Tim,

You may want to try assigning different sml:baseURI values in the sml:ConvertXMLToRDF for each iteration.

Gokhan


On 3/16/2012 2:10 PM, Tim Smith wrote:
More investigation into the Convert XML to RDF module crashing.

This only seems to occur when running multiple threads. As long as I only use one thread it will process the files correctly, albeit slowly.

I guess this is one of the watchouts for using multiple threads!

Tim


On Fri, Mar 16, 2012 at 4:31 PM, Tim Smith <[email protected] <mailto:[email protected]>> wrote:

    Hi Gohkan,

    Per your suggestion, I added the Apply Construct module to the end
    of the body.  It's running faster overall, but I'm still seeing
    the slow down behavior.

    In addition, I've been trying different directories and the
    Convert XML to RDF module is crashing (stack trace below) on one
    of the XML instance files.  Unfortunately I cannot tell which one
    even when running in Debug mode.  The file name is in a variable
    bound from the Iterate module but I do not know how to make that
    display on the console as the script executes.  Since there are so
    many files, I don't really want to put in a break point and
    manually step through until it crashes.

    Is there a way to display the bound variables as the script executes?

    Thanks,

    Tim

    java.lang.reflect.InvocationTargetException
        at
    
org.topbraidcomposer.sparqlmotion.actions.AbstractExecuteSPARQLMotionAction$1.run(AbstractExecuteSPARQLMotionAction.java:148)
        at
    org.topbraidcomposer.core.util.ThreadUtil$1$1.run(ThreadUtil.java:64)
        at java.lang.Thread.run(Unknown Source)

Rows from a screen-grounding dataset:
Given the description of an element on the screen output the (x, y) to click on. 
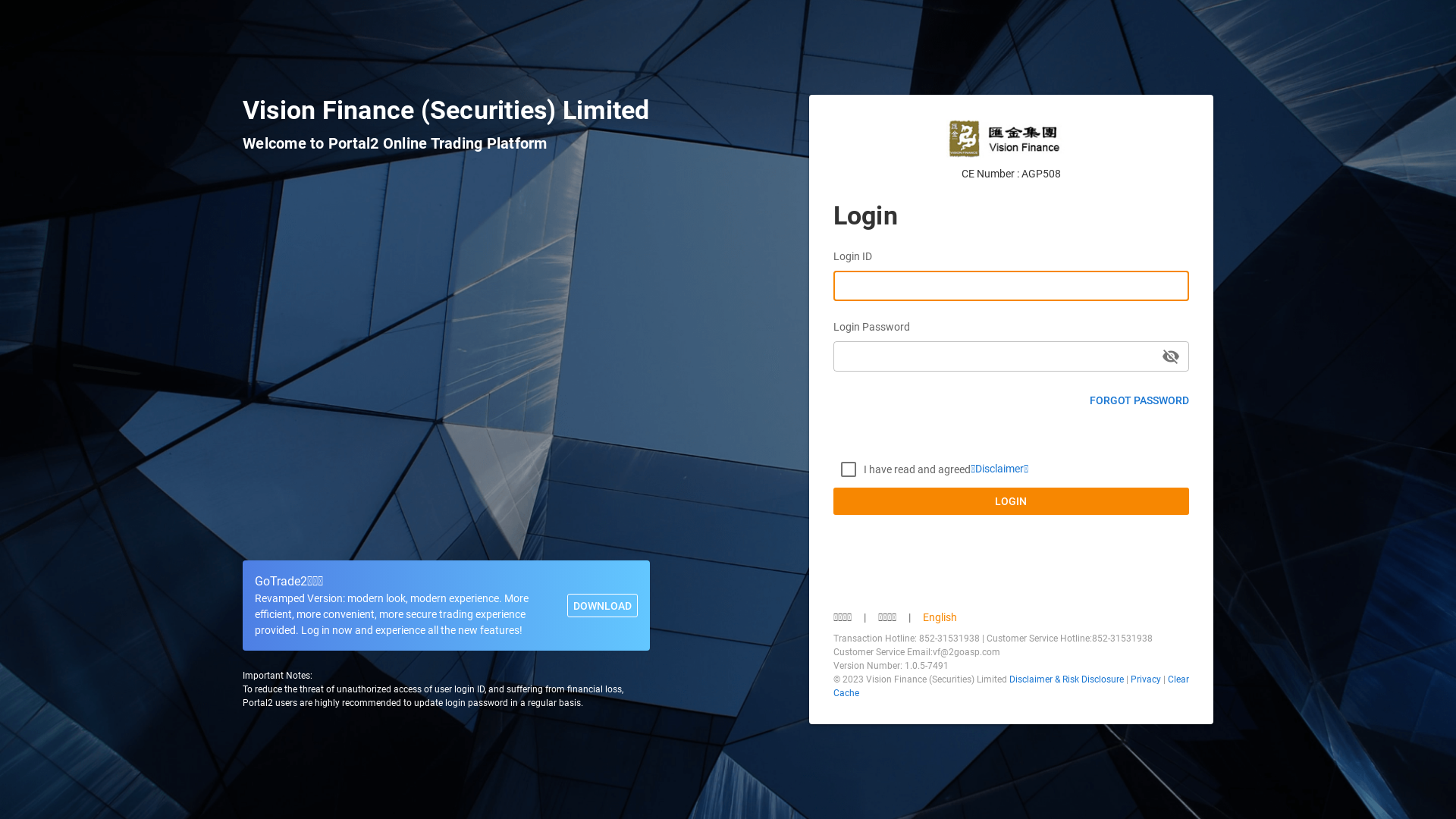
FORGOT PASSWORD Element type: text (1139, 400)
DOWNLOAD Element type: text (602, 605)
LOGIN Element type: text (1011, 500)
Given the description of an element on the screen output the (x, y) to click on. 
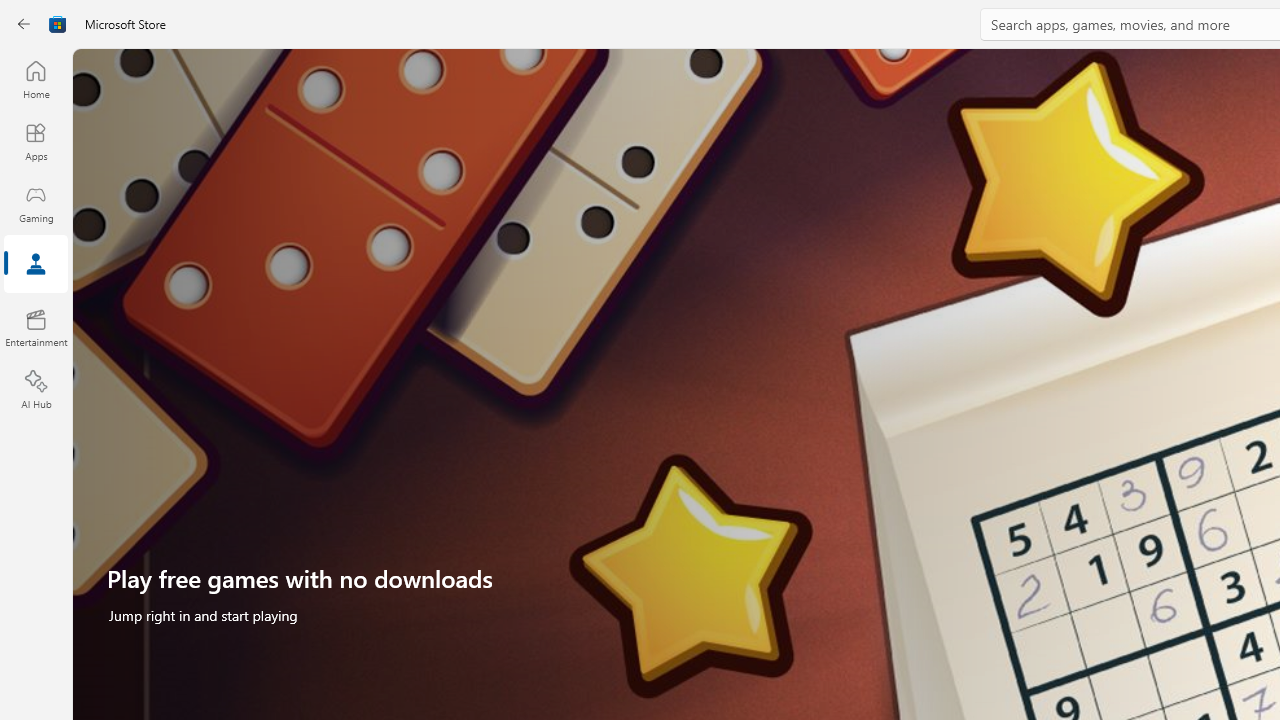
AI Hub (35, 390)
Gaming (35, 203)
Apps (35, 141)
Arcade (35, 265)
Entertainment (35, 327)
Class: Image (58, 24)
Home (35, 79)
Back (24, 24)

THE TASKS:
a: Reproduce the part of the thread about the Convert XML to RDF module that opens with the words containing "I guess this" and closes with "slow down behavior.".
b: Please write what comes next in the thread about the Convert XML to RDF module, picking up from where it stops.

EXERCISE ANSWERS:
a:
I guess this is one of the watchouts for using multiple threads!

Tim


On Fri, Mar 16, 2012 at 4:31 PM, Tim Smith <[email protected] <mailto:[email protected]>> wrote:

    Hi Gohkan,

    Per your suggestion, I added the Apply Construct module to the end
    of the body.  It's running faster overall, but I'm still seeing
    the slow down behavior.

b:
    Caused by: org.topbraid.spin.sparqlmotion.modules.SMException:
    Failed to convert XML file using Semantic XML
        at
    
org.topbraid.spin.sparqlmotion.lib.internal.ConvertXMLToRDFModule.createGraph(ConvertXMLToRDFModule.java:53)
        at
    
org.topbraid.spin.sparqlmotion.modules.AbstractSMModule.getRDFOutput(AbstractSMModule.java:849)
        at
    
org.topbraid.spin.sparqlmotion.engine.impl.ExecutionEngineImpl.executeModule(ExecutionEngineImpl.java:175)
        at
    
org.topbraid.spin.sparqlmotion.engine.impl.ExecutionEngineImpl.execute(ExecutionEngineImpl.java:120)
        at
    
org.topbraid.spin.sparqlmotion.modules.AbstractSMModule.executeSubScript(AbstractSMModule.java:292)
        at
    
org.topbraid.spin.sparqlmotion.lib.internal.IterateOverSelectModule.access$0(IterateOverSelectModule.java:1)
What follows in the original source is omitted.